**Aim of the exercise**.
Look below for the line with "1288x927 pixels.", then repeat it and all lines after it, exactly, minus any pictures.

**Source material**.
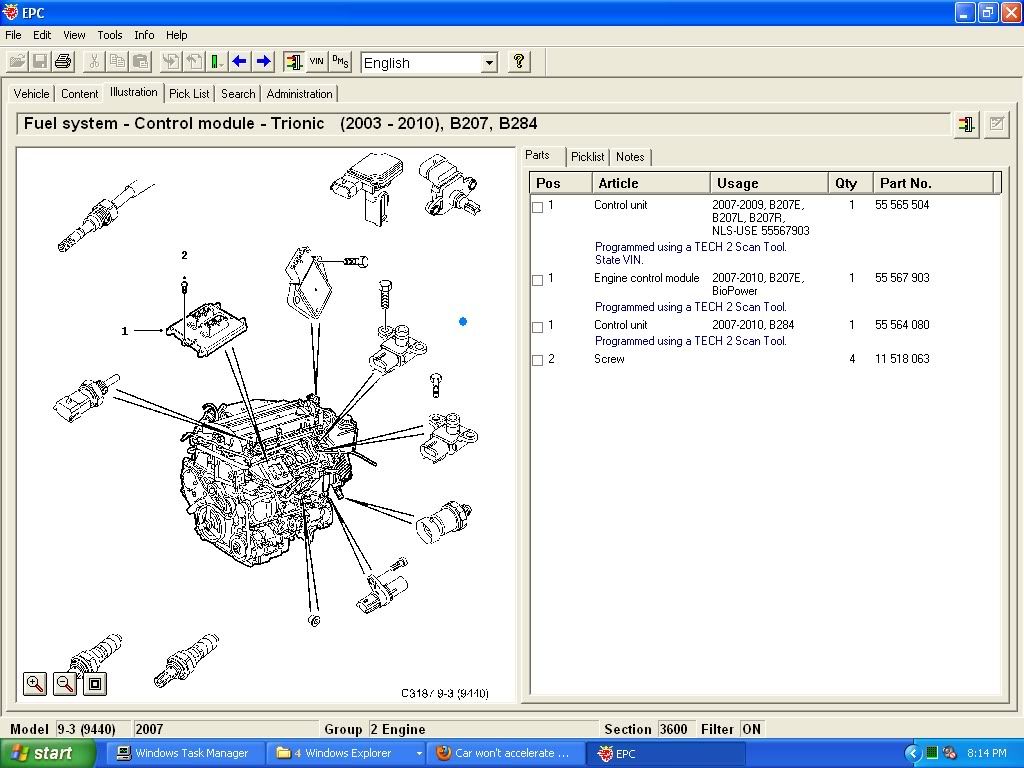Tick the Engine control module checkbox
The height and width of the screenshot is (768, 1024).
538,280
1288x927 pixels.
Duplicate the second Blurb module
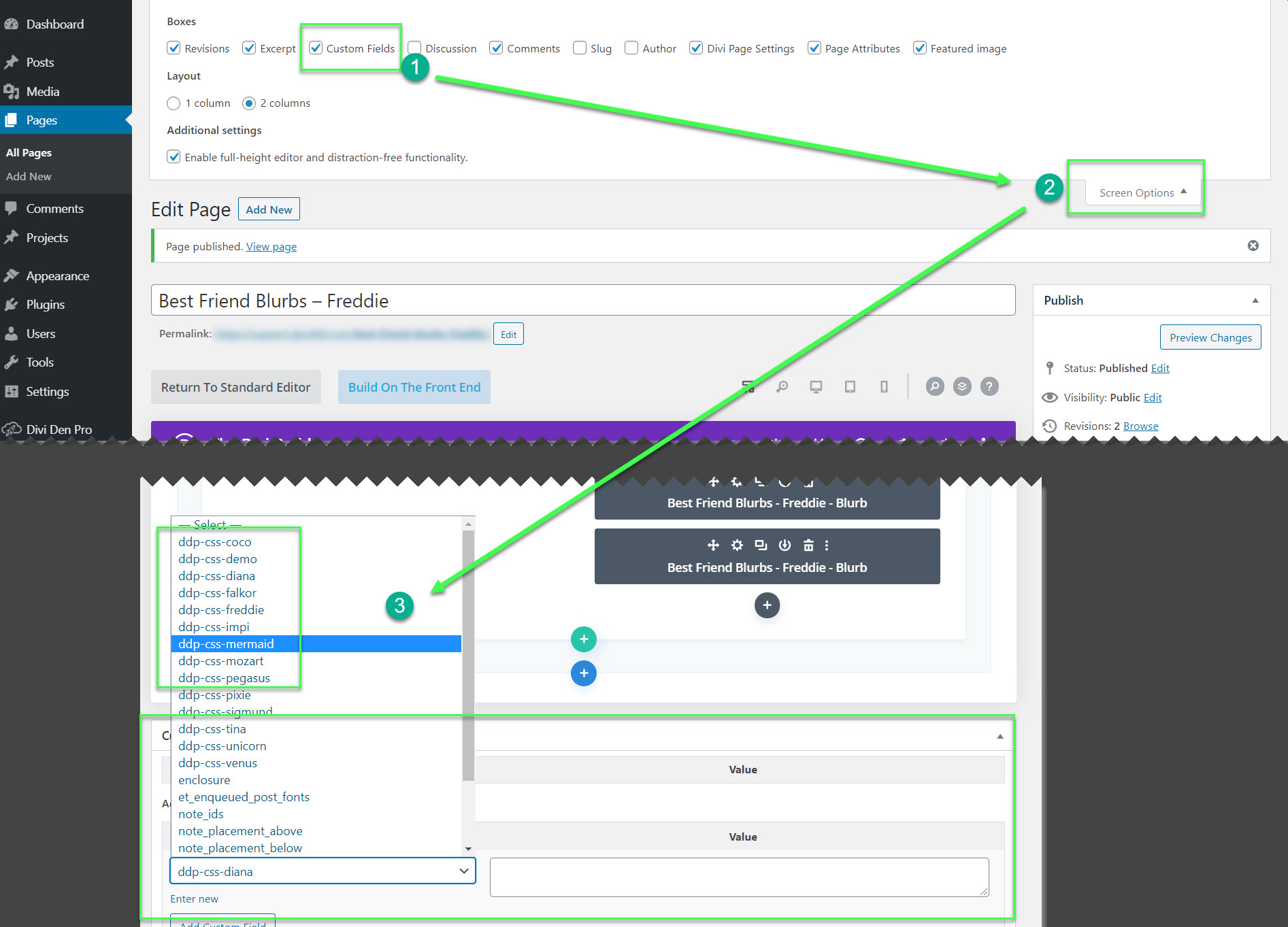[x=761, y=545]
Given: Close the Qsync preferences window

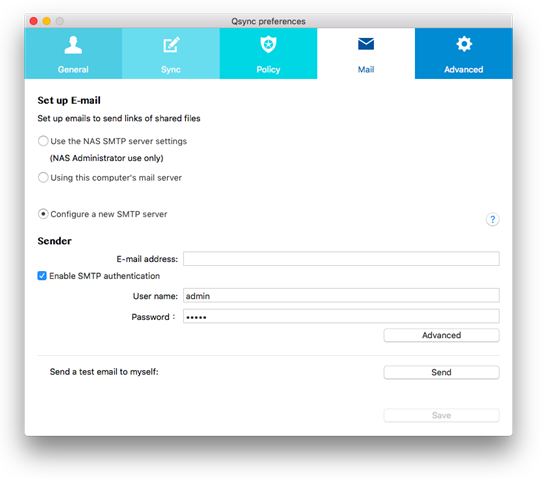Looking at the screenshot, I should point(33,21).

**Response area**.
1288x927 pixels.
Duplicate the second Blurb module
[x=761, y=545]
Given: Close the Qsync preferences window

Looking at the screenshot, I should point(33,21).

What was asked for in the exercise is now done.